» Exercise requirements
Check each line of the material below for "icon" and copy those where it appears.
[Records supplied Boundary: Start]
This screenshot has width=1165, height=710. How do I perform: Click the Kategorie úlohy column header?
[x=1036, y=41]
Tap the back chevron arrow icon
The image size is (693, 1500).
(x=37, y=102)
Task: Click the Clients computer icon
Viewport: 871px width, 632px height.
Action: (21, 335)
[Records supplied Boundary: End]
[Records supplied Boundary: Start]
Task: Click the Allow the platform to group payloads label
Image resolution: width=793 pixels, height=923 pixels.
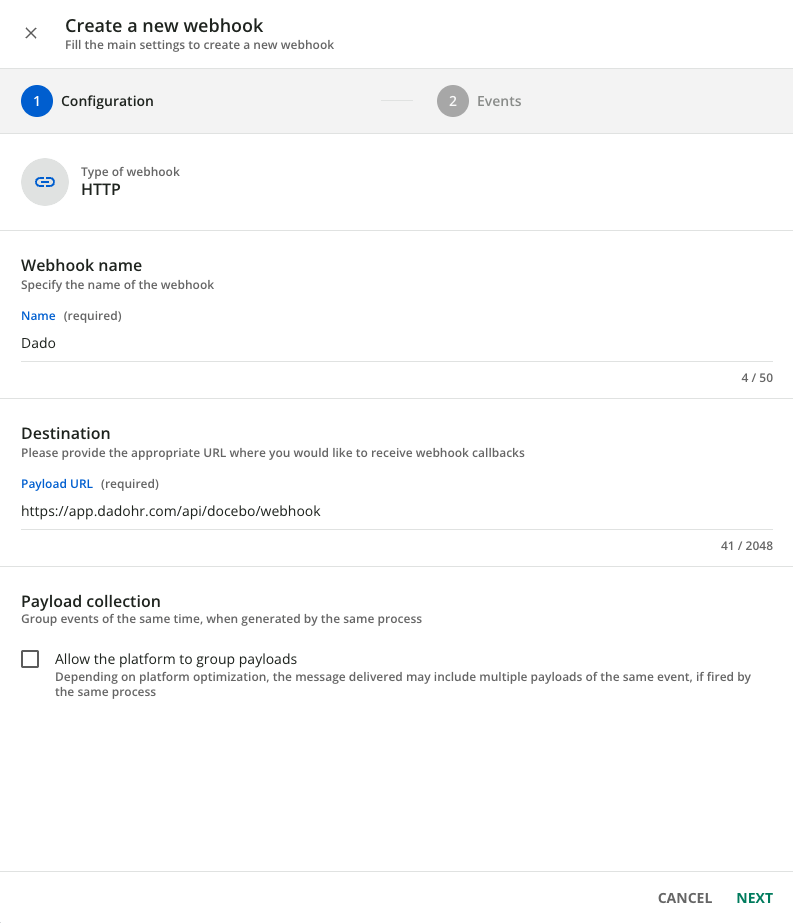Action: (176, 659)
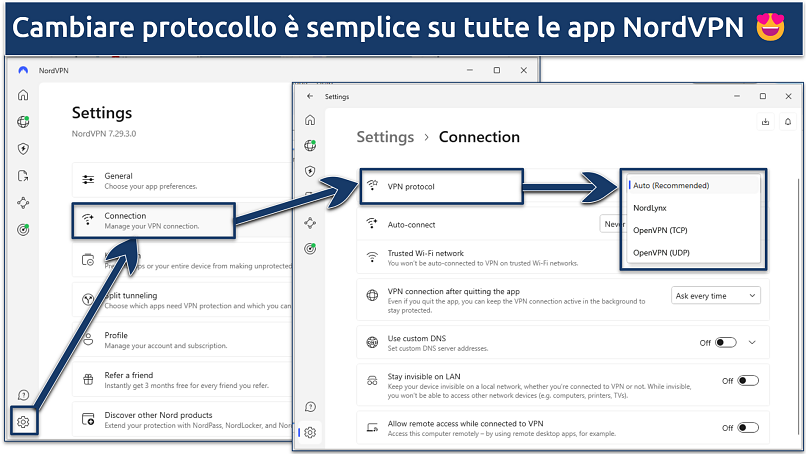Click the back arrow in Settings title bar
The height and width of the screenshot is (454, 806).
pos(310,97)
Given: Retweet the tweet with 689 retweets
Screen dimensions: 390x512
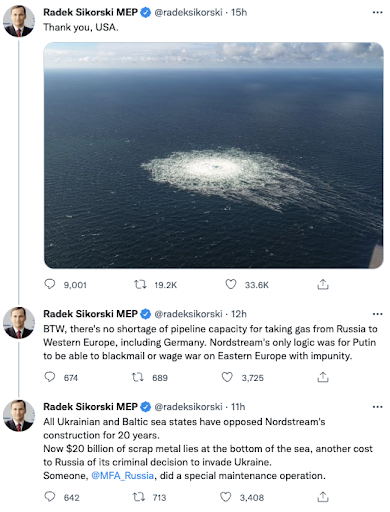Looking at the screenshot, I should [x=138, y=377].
[Records supplied Boundary: End]
» Solution to the problem
Tap the back chevron arrow icon
Task: Click the Clients computer icon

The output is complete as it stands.